Intraseasonal dynamics and directional dependencies in novel tower-based SIF observations over a temperate deciduous forest

Solar-Induced chlorophyll Fluorescence (SIF) is increasingly being used as a proxy for photosynthetic activity and gross primary productivity (GPP). However, the SIF signal exhibits a dynamic diurnal cycle and is sensitive to small-scale variation of vegetation type and canopy structure. Satellite-based remote sensing of SIF is limited in spatial and temporal resolution and may be sensitive to these small-scale effects. We present analysis of tower-based observations of SIF using a PhotoSpec system deployed to the AmeriFlux site (US-UMB) at the University of Michigan Biological Station in the northern lower peninsula of Michigan. The PhotoSpec system comprises three spectrometers (red, far-red, and broadband) and a 2D scanning telescope.

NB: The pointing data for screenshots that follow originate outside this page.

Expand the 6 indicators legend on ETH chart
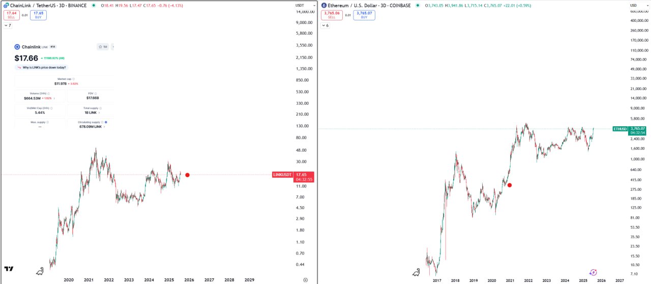 click(x=325, y=25)
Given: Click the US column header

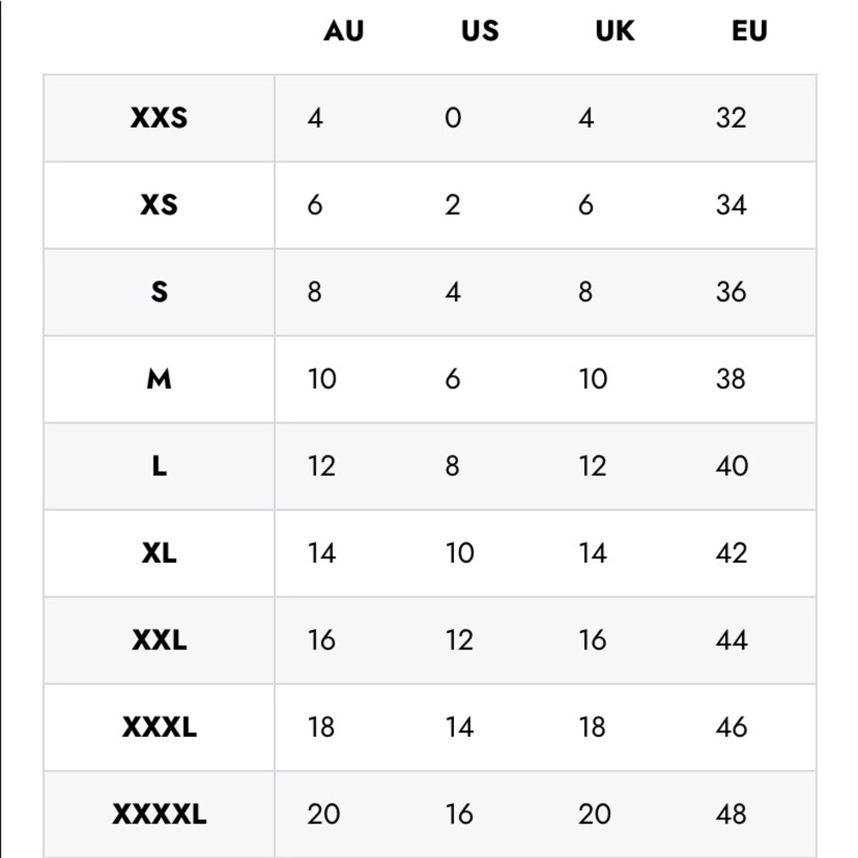Looking at the screenshot, I should [x=479, y=32].
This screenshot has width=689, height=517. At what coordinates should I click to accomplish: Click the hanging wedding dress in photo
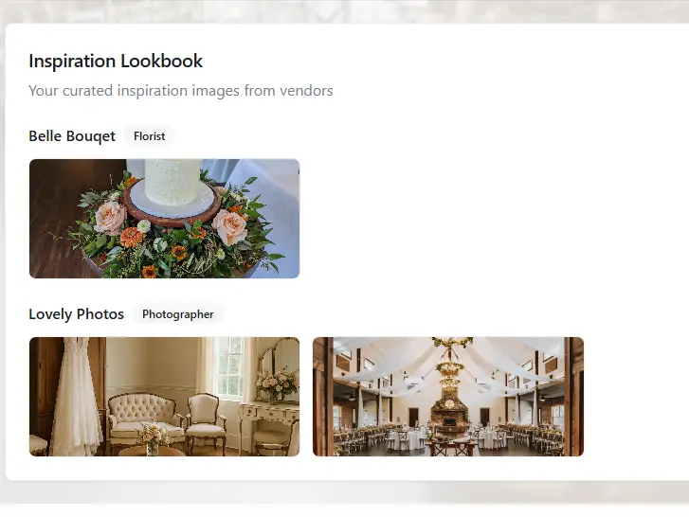(76, 397)
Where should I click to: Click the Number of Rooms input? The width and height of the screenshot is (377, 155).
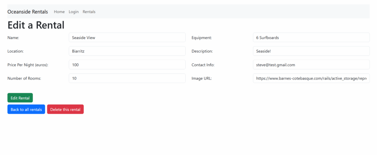click(127, 78)
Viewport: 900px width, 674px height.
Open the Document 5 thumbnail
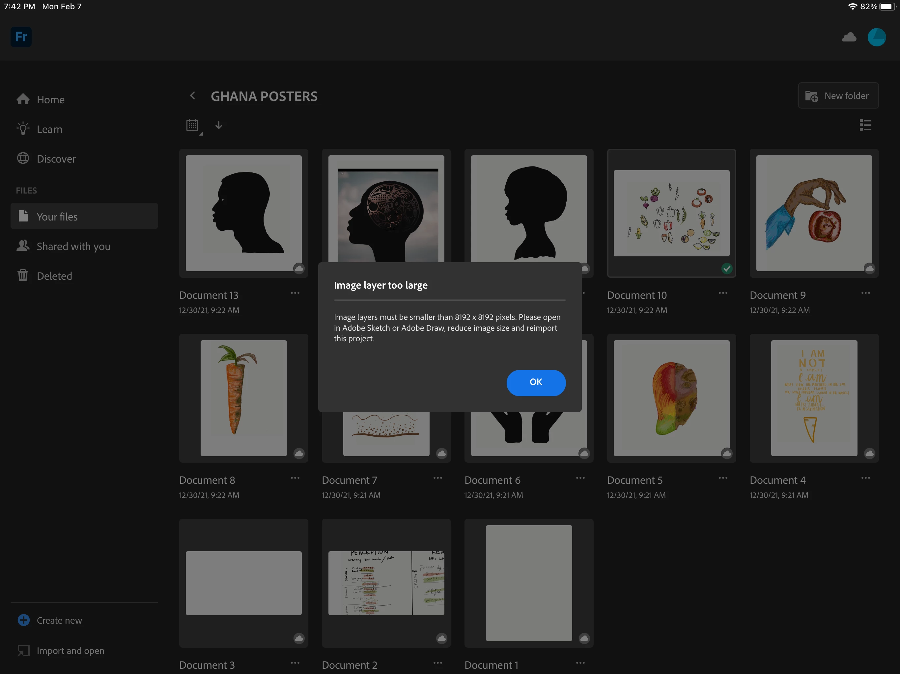[671, 398]
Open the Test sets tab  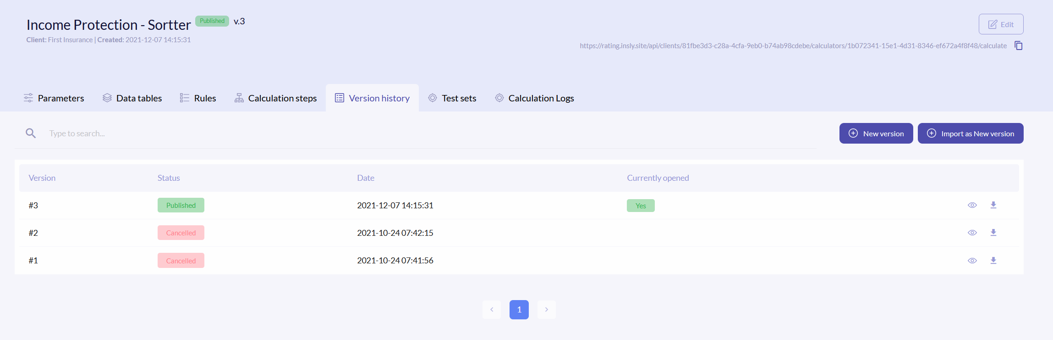[452, 98]
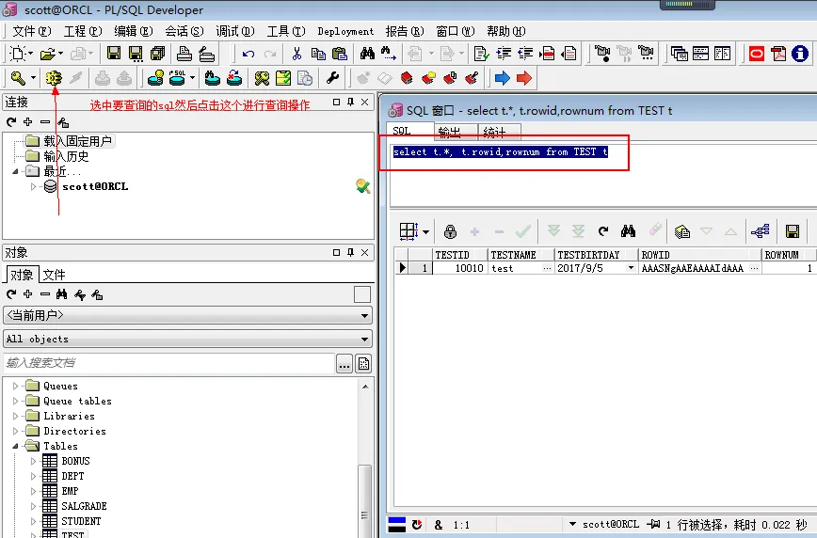Switch to the 输出 tab
The height and width of the screenshot is (538, 817).
[x=450, y=133]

These observations, the first of their kind at a temperate deciduous forest, are made at smaller spatial scales and higher temporal resolution than satellite observations, which allows us to assess how canopy structure and diurnal variations of photosynthesis and its drivers affect the SIF signal.

We compare intraseasonal dynamics and diurnal patterns of the SIF signal with eddy covariance derived GPP. We further analyze the relationships between SIF and temperature and precipitation variability. Preliminary analysis suggests that summer SIF/productivity increases in response to precipitation, but decreases in response to above-average temperatures. Our observations also allow for the investigation of directional dependencies and influences on the red:far-red SIF ratio, as well as other vegetation parameters such as NDVI and PRI. This analysis provides insight into the interpretation of SIF observations over temperate deciduous forest and will improve our ability to effectively use the recent proliferation of available satellite observations.